🤖 AI Summary
Unsupervised text representation learning (TRL) suffers from limited representational quality due to the absence of explicit supervision. To address this, we propose Text2Token, the first unsupervised TRL framework based on token-level target prediction. Text2Token constructs high-quality synthetic token distributions via dual pathways—data-driven and model-derived—and employs a large language model backbone to predict token-level distributions, enabling fine-grained alignment between text embeddings and salient semantic units.
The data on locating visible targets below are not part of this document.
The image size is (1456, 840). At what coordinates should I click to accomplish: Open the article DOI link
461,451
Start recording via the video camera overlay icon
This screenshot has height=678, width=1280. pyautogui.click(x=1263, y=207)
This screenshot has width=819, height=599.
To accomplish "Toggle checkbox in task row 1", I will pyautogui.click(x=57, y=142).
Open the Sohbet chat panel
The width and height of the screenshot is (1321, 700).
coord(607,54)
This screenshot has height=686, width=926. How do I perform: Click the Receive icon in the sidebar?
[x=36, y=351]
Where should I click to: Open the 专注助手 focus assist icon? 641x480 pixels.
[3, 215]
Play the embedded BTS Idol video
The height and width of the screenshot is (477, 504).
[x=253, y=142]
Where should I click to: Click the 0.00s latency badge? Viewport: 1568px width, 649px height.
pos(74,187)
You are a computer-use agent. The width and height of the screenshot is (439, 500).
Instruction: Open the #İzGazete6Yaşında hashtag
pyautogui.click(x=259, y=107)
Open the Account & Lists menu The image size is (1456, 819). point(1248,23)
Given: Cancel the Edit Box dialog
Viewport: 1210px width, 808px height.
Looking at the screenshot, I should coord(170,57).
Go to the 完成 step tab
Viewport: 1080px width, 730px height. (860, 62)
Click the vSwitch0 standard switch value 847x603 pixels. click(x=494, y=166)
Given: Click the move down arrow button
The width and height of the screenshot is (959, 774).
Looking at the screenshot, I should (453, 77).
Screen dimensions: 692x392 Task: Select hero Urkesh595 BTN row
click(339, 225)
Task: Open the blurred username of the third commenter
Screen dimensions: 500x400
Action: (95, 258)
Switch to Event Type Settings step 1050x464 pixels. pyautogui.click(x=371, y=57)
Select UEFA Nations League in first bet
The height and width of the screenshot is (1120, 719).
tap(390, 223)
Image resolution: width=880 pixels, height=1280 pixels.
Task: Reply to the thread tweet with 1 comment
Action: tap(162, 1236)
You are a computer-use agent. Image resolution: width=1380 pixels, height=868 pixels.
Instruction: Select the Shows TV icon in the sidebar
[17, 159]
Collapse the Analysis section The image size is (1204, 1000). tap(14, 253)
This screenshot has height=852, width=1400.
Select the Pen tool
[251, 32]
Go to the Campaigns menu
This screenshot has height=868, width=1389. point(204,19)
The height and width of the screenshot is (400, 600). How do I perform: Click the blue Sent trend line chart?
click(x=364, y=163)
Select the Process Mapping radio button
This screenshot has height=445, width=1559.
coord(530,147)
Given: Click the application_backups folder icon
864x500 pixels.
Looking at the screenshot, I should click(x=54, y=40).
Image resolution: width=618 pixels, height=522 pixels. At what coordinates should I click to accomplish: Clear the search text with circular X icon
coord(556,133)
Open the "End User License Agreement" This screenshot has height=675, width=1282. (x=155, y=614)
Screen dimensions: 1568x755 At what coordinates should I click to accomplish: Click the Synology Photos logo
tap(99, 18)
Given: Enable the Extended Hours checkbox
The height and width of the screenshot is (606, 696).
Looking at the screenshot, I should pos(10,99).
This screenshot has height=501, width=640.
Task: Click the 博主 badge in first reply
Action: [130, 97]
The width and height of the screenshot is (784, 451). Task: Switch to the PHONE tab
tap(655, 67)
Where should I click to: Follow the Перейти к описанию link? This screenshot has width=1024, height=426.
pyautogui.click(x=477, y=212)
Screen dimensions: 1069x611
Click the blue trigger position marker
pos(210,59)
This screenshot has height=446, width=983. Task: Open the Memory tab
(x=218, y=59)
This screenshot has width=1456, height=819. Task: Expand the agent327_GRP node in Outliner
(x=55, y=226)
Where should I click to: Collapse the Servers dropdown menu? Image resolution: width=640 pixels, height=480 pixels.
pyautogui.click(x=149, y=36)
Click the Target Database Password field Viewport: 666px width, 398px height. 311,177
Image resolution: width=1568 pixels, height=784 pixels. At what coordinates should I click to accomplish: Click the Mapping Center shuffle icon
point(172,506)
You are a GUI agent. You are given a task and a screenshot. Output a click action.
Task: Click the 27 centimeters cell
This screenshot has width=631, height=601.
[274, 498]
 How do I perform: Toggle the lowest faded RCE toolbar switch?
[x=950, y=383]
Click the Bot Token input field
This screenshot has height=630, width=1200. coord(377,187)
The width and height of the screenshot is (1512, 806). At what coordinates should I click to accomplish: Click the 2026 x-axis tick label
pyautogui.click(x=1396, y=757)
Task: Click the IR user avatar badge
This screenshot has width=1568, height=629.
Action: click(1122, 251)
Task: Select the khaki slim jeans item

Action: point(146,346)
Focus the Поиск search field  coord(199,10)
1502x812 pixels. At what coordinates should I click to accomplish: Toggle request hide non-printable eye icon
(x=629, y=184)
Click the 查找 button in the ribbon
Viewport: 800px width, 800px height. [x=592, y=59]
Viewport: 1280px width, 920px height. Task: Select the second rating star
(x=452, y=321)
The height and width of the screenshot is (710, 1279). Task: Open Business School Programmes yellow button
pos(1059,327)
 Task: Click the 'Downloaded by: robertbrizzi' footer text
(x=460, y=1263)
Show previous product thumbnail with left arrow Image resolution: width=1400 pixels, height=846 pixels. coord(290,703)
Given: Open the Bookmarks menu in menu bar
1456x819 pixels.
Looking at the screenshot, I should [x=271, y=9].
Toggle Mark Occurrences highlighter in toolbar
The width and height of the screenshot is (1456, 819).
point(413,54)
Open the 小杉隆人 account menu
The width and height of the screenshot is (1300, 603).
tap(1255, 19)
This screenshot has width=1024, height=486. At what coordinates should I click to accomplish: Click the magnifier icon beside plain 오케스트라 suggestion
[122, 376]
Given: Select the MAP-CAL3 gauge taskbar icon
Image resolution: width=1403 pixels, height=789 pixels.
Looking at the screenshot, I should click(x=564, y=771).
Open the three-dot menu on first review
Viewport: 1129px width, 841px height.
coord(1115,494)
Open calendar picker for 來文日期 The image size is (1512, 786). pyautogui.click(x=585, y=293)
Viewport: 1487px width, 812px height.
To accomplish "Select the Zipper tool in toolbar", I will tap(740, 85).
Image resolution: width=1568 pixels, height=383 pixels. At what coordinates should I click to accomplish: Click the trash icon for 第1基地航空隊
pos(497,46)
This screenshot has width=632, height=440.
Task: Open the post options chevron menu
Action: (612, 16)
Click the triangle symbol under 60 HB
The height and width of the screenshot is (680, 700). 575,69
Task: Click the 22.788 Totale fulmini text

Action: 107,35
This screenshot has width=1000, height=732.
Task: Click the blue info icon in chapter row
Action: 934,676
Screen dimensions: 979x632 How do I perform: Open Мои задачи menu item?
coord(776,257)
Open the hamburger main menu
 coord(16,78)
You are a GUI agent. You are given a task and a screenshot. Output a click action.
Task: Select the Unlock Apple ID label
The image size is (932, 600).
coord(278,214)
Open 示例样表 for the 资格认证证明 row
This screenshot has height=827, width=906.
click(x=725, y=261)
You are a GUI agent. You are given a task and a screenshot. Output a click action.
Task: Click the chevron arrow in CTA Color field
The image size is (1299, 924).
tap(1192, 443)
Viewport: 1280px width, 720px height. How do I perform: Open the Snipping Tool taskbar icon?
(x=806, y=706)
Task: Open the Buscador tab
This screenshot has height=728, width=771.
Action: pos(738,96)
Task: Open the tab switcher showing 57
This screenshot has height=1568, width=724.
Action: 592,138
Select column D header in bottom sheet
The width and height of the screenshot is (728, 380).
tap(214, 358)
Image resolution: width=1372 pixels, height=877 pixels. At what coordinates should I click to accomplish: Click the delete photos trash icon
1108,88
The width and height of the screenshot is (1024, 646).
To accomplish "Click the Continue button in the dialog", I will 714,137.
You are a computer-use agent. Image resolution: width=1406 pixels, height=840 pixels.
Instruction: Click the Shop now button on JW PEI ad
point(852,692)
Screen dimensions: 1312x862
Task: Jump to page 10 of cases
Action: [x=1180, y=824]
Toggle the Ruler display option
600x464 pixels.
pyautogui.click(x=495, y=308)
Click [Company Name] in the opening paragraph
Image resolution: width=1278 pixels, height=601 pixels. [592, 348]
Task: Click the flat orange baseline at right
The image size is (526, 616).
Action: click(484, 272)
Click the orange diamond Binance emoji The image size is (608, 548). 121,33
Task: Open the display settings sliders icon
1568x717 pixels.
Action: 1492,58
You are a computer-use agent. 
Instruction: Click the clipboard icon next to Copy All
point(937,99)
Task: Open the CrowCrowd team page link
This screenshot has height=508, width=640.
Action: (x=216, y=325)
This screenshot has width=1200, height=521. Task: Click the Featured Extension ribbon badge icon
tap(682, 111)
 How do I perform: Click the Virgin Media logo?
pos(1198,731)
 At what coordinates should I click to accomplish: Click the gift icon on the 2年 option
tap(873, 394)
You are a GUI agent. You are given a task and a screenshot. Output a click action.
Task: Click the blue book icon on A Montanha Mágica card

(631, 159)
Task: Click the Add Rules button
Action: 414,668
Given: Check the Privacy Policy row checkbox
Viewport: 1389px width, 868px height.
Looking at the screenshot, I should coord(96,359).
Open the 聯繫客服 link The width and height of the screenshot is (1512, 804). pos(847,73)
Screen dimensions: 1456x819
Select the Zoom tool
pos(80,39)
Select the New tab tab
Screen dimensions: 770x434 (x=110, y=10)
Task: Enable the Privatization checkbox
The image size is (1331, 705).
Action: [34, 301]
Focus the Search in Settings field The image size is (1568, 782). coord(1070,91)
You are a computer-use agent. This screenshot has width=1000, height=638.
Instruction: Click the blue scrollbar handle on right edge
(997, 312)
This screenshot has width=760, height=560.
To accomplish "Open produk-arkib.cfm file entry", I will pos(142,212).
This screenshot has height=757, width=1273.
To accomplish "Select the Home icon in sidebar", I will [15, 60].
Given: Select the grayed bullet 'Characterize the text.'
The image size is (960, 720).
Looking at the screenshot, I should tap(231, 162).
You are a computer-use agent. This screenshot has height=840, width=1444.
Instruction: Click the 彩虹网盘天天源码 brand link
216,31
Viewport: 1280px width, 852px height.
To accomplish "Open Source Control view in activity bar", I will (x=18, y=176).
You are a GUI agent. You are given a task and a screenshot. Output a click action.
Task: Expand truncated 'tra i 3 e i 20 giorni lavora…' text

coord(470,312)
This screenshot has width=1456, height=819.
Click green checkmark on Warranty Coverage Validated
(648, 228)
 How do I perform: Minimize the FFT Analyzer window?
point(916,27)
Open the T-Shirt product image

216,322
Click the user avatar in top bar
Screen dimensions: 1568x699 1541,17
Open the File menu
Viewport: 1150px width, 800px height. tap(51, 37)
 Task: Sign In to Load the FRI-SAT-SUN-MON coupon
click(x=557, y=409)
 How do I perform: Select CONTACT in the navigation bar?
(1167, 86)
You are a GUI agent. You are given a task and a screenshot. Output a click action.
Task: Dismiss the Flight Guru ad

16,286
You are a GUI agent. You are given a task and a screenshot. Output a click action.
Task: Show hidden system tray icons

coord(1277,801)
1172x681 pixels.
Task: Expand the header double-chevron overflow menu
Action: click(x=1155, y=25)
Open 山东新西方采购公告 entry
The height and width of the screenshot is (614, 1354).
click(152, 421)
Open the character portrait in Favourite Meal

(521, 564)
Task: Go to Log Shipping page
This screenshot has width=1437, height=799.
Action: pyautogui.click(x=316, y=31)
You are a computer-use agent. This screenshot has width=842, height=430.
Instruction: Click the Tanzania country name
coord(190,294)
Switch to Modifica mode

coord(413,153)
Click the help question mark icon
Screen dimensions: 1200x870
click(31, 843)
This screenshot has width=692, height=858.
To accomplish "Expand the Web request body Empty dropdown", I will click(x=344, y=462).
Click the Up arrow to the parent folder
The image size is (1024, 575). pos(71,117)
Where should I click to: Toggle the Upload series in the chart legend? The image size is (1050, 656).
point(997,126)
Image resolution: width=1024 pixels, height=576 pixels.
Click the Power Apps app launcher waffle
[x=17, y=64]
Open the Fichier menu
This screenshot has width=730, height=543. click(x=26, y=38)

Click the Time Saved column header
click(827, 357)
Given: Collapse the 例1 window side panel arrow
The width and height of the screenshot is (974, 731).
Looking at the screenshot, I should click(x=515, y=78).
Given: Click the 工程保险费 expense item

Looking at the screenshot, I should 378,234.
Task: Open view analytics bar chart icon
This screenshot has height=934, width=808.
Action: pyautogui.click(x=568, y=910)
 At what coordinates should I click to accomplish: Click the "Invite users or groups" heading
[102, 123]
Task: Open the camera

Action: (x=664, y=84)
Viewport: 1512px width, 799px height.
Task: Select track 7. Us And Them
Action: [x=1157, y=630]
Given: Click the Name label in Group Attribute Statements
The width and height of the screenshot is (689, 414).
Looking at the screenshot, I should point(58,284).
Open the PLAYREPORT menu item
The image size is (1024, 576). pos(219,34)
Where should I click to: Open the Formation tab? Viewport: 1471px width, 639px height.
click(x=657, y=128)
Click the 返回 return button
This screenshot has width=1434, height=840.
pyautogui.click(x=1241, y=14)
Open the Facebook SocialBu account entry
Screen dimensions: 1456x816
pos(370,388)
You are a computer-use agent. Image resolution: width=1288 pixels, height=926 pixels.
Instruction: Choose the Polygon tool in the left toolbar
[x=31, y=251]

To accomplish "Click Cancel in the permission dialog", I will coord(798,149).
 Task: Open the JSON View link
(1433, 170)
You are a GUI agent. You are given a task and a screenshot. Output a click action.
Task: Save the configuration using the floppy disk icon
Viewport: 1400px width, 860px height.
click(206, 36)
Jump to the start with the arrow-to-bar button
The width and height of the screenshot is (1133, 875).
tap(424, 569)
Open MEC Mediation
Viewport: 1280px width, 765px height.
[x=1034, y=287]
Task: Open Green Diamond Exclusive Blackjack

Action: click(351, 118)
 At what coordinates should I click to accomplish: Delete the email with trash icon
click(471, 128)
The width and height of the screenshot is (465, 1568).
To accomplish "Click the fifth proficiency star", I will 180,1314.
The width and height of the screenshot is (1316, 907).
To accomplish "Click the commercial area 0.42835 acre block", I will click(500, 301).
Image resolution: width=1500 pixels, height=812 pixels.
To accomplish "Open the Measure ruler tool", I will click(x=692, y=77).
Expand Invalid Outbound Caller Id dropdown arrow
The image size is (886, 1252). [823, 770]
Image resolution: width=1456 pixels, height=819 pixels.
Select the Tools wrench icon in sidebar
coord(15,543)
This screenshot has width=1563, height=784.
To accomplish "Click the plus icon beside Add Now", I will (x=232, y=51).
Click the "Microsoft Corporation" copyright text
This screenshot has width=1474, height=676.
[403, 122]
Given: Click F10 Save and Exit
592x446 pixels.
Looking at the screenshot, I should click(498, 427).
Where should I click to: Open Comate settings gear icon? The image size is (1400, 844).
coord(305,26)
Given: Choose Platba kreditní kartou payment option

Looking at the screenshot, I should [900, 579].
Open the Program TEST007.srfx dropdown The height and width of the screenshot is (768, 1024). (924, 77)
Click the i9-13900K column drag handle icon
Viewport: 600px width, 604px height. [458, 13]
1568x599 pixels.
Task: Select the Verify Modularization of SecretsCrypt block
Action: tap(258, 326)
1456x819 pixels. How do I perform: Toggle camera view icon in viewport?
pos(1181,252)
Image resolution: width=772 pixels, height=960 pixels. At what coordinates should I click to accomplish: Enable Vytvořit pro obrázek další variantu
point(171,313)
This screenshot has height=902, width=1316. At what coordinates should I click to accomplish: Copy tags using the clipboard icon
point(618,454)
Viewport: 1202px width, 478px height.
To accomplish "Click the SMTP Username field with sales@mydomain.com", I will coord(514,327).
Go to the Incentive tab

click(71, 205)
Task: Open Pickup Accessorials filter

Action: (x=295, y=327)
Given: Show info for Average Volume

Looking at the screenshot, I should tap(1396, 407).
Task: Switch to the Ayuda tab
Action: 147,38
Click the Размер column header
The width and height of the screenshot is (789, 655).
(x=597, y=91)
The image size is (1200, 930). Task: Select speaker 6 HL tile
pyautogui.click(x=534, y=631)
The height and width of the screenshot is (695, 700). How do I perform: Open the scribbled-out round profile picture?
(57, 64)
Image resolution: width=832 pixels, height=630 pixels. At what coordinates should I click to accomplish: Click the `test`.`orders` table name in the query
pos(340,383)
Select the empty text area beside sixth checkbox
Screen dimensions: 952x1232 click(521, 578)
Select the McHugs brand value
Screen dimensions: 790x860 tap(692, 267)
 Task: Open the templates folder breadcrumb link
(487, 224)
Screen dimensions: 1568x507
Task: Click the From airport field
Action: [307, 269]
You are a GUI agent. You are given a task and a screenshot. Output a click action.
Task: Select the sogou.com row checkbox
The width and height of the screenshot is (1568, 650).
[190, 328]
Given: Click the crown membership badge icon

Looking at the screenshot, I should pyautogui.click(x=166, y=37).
Crucially, the representation space and vocabulary space are jointly optimized during training, leading to improved convergence toward superior solutions. Evaluated on the MTEB v2 benchmark, Text2Token achieves performance on par with the state-of-the-art contrastive method LLM2Vec, demonstrating that generative token prediction constitutes an effective and competitive paradigm for unsupervised text representation learning.
📝 Abstract
Unsupervised text representation learning (TRL) is a fundamental task in natural language processing, which is beneficial for improving search and recommendations with the web's unlabeled texts. A recent empirical study finds that the high-quality representation aligns with the key token of the input text, uncovering the potential connection between representation space and vocabulary space. Inspired by the findings, we revisit the generative tasks and develop an unsupervised generative framework for TRL, Text2Token. The framework is based on the token target prediction task, utilizing carefully constructed target token distribution as supervisory signals. To construct the high-quality target token distribution, we analyze the token-alignment properties with advanced embedders and identify two essential categories of key tokens: (1) the meaningful tokens in the text and (2) semantically derived tokens beyond the text. Based on these insights, we propose two methods -- data-driven and model-derived -- to construct synthetic token targets from data or the LLM backbone. Experiments on the MTEB v2 benchmark demonstrate that Text2Token achieves performance competitive with the state-of-the-art embedder with unsupervised contrastive learning, LLM2Vec. Our analysis further shows that vocabulary and representation spaces optimize together and toward the optimum solution during training, providing new ideas and insights for future work.